Une telle rapidité fournit des indices importants. Le type d’E. coli identifié est ainsi connu pour s’accrocher sur la surface des végétaux, ce qui confirmerait la piste incriminant des légumes ou des salades. Mais cela n’est qu’une première étape pour les inspecteurs sanitaires. “En dépit de toutes ces superbes et précieuses données moléculaires, il faudra bien qu’un responsable de la santé arrive à découvrir où les gens ont acheté leurs laitues“, souligne Paul Hunter. Le travail d’expertise en Allemagne prendra du temps et ne produira des résultats que s’il est effectué correctement.

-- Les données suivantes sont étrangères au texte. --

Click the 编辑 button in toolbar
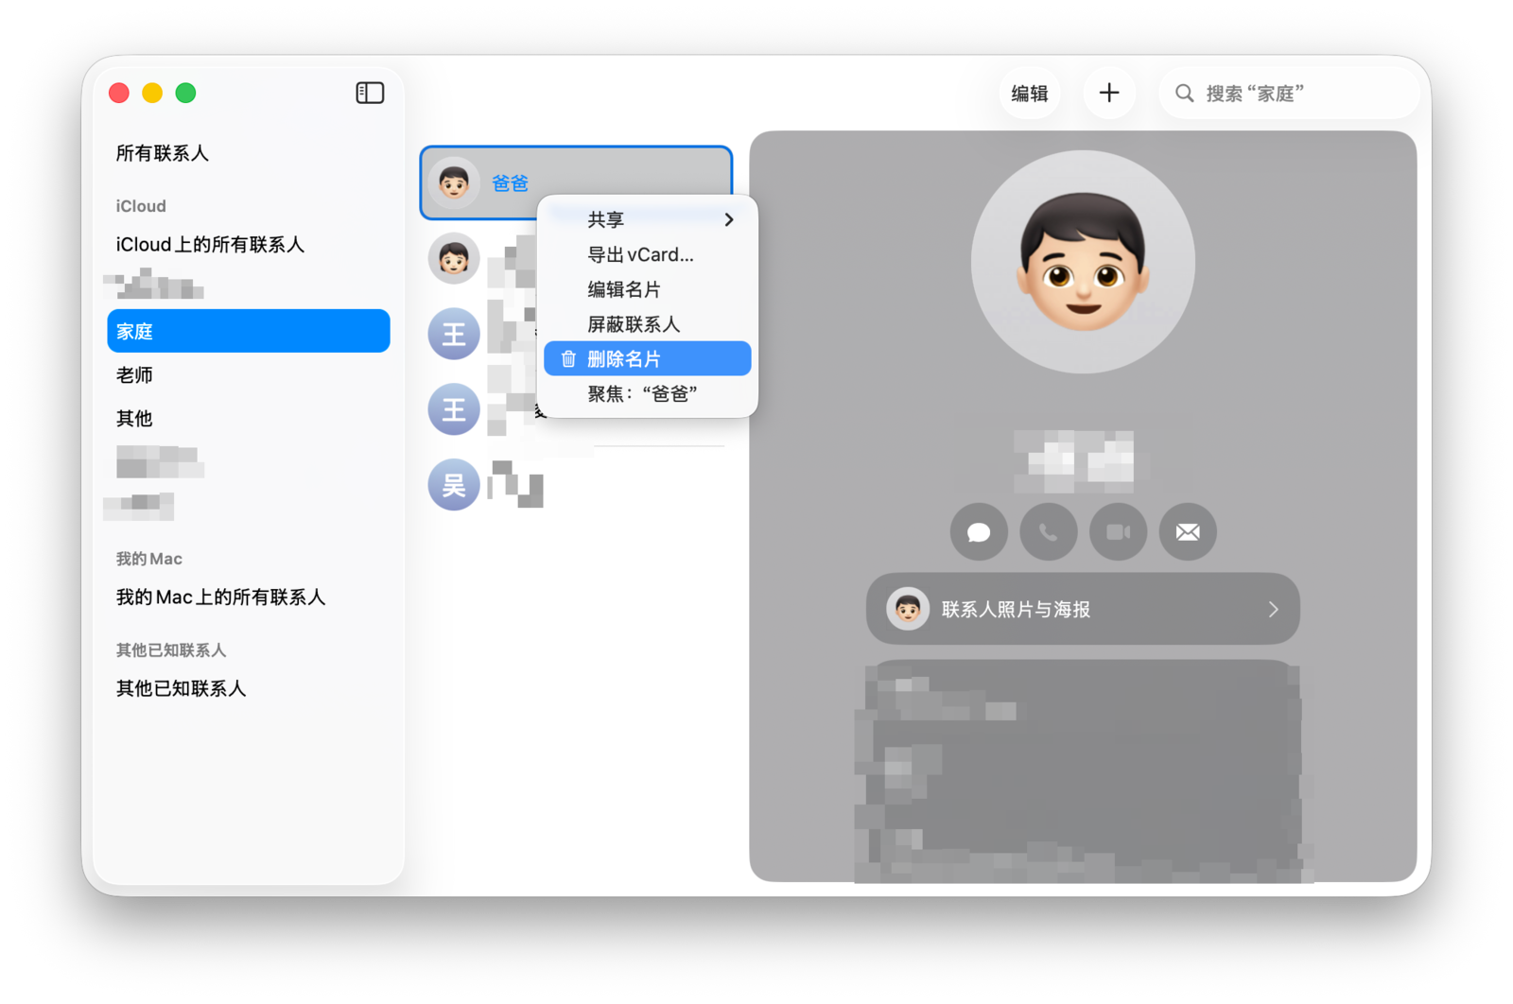 (1030, 94)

“Retrouver l’origine nécessite un travail exhaustif, de l’enclos jusqu’à l’assiette“, remarque Robert Hall, chercheur à l’université Monash, en Australie. Dans un premier temps, les enquêteurs doivent interroger les patients et essayer de déterminer ce qu’ils ont mangé au cours des deux semaines ayant précédé leur intoxication. La piste du restaurant de Lübeck pourrait fournir de précieuses indications. Mais si elle s’avère insuffisante, la tâche des scientifiques sera difficile car beaucoup de gens ont du mal à retenir ce qu’ils ont mangé ne serait-ce que deux jours auparavant. Il faudra ensuite essayer de trouver les aliments communs à ces patients, établir une première sélection, pratiquer des tests microbiologiques pour découvrir in fine, en théorie, le coupable. “Avec le temps, il est très plausible que la contamination disparaisse d’elle-même, il sera alors de plus en plus difficile de trouver d’où elle vient. Je crains que l’on se retrouve dans une situation où personne ne sera en mesure de trouver quelle ferme, ni même quel pays est à l’origine de l’épidémie“, conclut Paul Hunter.